2015 Minnesota Vikings: 8 New NFL Rules, Clarifications and/or Points of Emphasis
NFL Officials will show a video to players later tonight that will clarify, provide points of emphasis or establish new rules for the 2015 season, including a clarification on the infamous “Dez Bryant catch” in the NFC Divisional Game against the Green Bay Packers. Gathered media attended a meeting with officials and asked questions.
After an opening montage where officials paraded coaches and players in support of the new rules, including Raiders cornerback D.J. Hayden and St. Louis Rams head coach Jeff Fisher, vice president of Dean Blandino emphasized that all the rule changes are designed to increase player safety and clarity, with four of the rules directly impacting safety.
One rule that digs directly at criticism the NFL has received for being inattentive to head injuries is designed to provide additional avenues to get players off the field. There will be an official in the press box (a certified athletic trainer) who will signal to officials on the field if a player exhibits symptoms of a head injury and has not been taken off the field by medical staff or field officials.
Field officials will continue to monitor conditions on the field for that, and the AT will not call down if the officials take that player off the field. In either situation, the officials will use a referee’s timeout not charged to either team, and the player will be evaluated on the sideline.
That would have been good for Jahleel Addae, who was more than merely shaken up in a game against Denver.
Aside from that, two changes in blocking rules came about. One extended the prohibition on peel-back blocks (blocks aimed at an opposing player’s knees coming from behind as the blocker approaches his own end line) from inside the tackle box where it was already illegal, to the entire field. When moving towards the opposing end zone, the block is legal.
The left tackle below makes an illegal peel-back block:
The second type of block made illegal were chop blocks not adjacent to a player on the backside of a play. Chop blocks on players who are engaged with an adjacent blocker (left guard and left tackle) are legal on to either side of the play.
There is a renewed emphasis on preventing fights, this time designed to prevent players from even approaching a scrum—any active participant in a fight will be penalized, and flagrant violations will result in an ejection, as before. But players who move into the area of a fight, even to break it up, may be penalized. If players do not leave an area, they will be fined.
To that end, the NFL has also taken steps to prevent fights from occurring in the first place.
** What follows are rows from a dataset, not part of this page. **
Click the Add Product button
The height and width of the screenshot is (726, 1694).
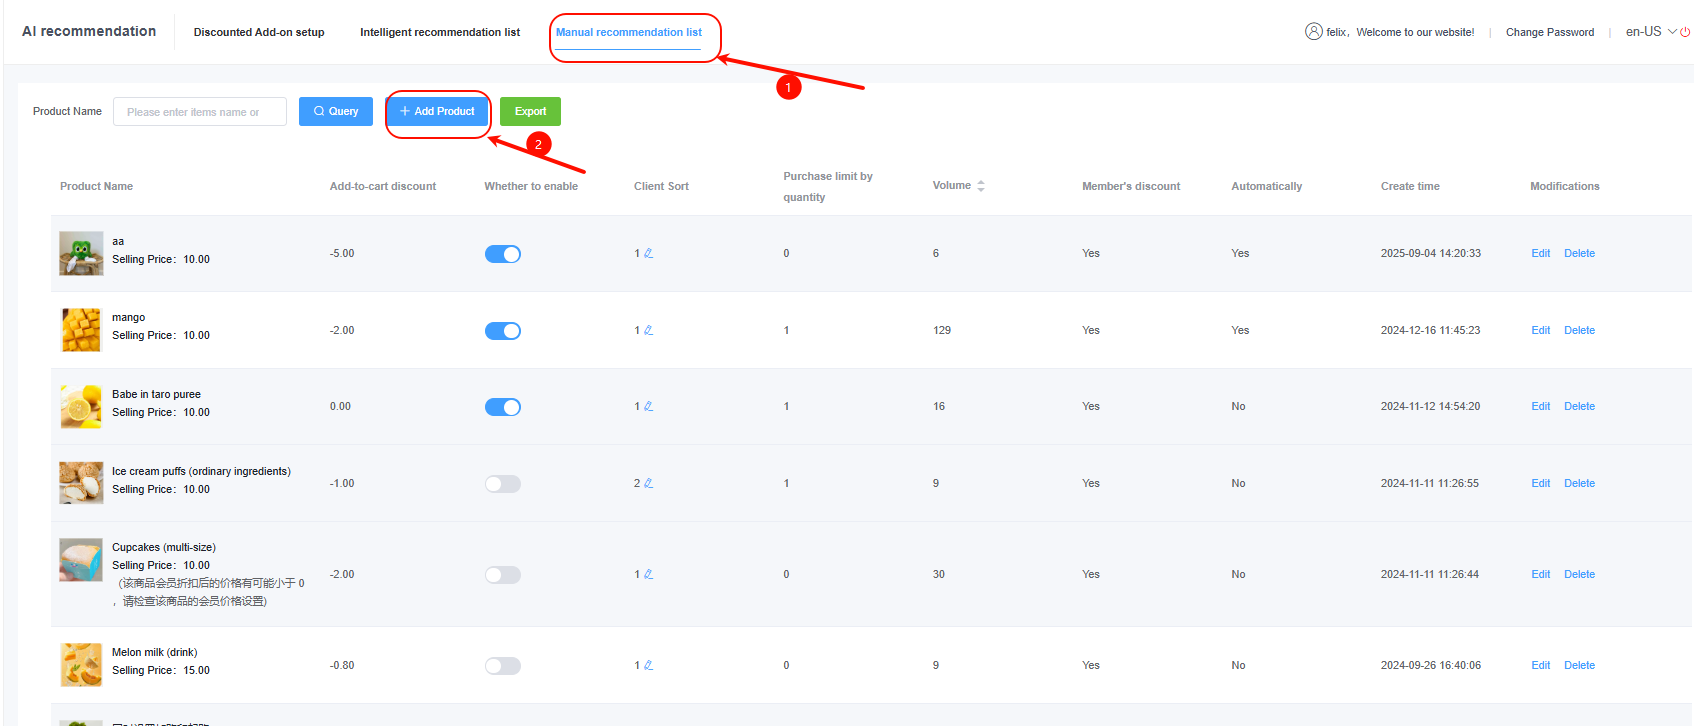[437, 111]
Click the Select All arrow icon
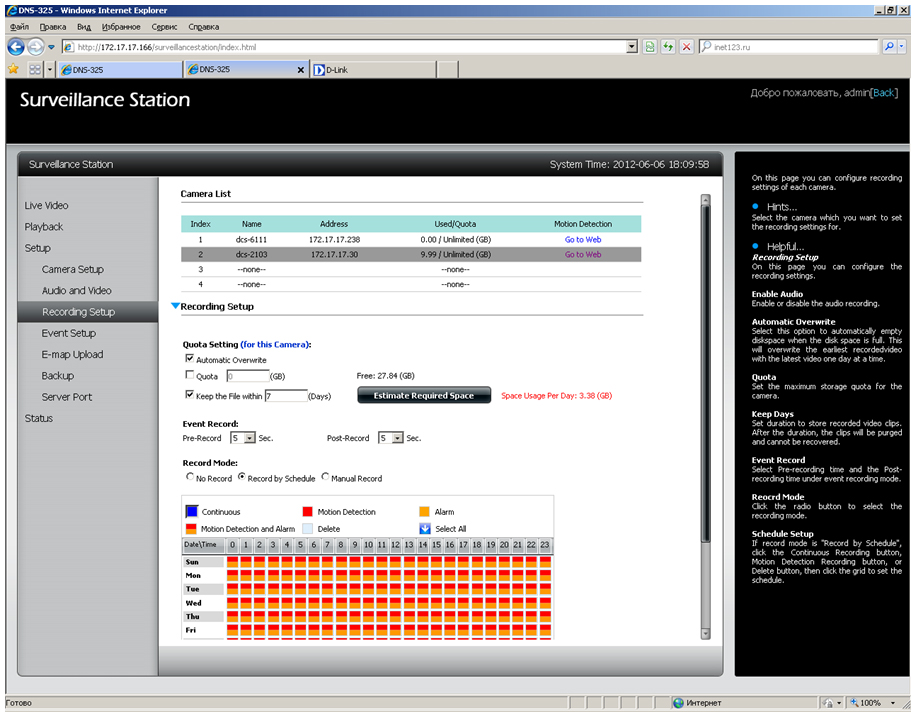917x715 pixels. click(x=424, y=529)
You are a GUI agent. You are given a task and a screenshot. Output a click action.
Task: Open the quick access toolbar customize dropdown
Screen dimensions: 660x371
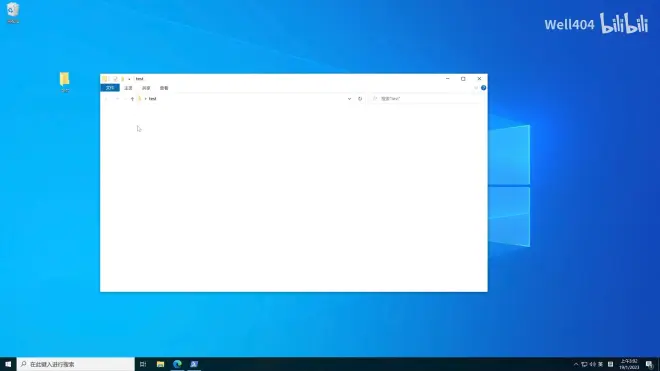pyautogui.click(x=129, y=79)
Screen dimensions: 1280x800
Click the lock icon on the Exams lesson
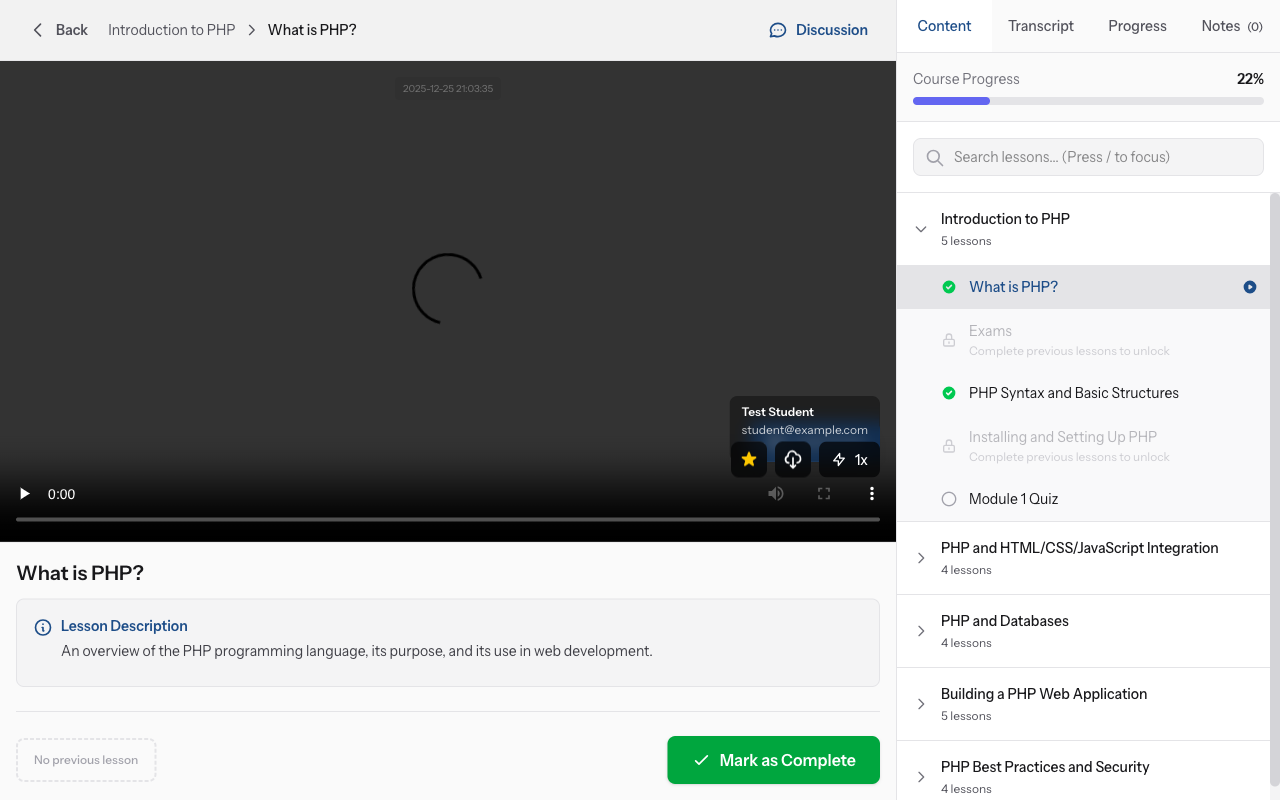click(x=948, y=340)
They have made it a penalty to pull opponents off of a fumble scrum.
Two rules apply to special teams. One is an expansion of a rule that applied to kick attempts, which now applies to punts—players are not allowed to push teammates forward at the line of scrimmage.
The other rule is familiar now to most fans. Extra point kick attempts will be snapped from the 15-yard line, though teams may elect to score a two-point conversion from the two yard line. In either instance, a change of possession through an interception, fumble or blocked kick will allow the defense to score two points if they are not stopped along the way.
The final set of rules involve receivers. The first one protects the receivers if they are the intended target on an intercepted ball—they will receive the same defenseless receiver protections they would have received if the ball had not been picked off, and are protected from hits to the neck and head area or hits from the crown of a helmet until they are no longer defenseless, defined as the ability to “ward off contact.”
The last rule is the most hotly debated rule, but is not a change in enforcement—simply verbiage. Dez Bryant’s “catch” against Green Bay is still ruled incomplete under this verbiage. The receiver must:
- Clearly control the ball through the catch process
- Establish possession with two feet inbounds on the ground
- Become a “runner,” a phrase that is similarly defined as the one used above for receivers: the ability to “ward off contact.” One of the gathered officials mentioned taking a “third step,” though that sounded more like an example than the definition.
- Maintain control of the ball through contact. If a receiver re-adjusts a catch after the ball touches the ground or during that moment, it is not a catch
Reaching with the ball is not considered establish oneself as a runner, because you are not necessarily in a position to ward off contact (like Bryant wasn’t able to).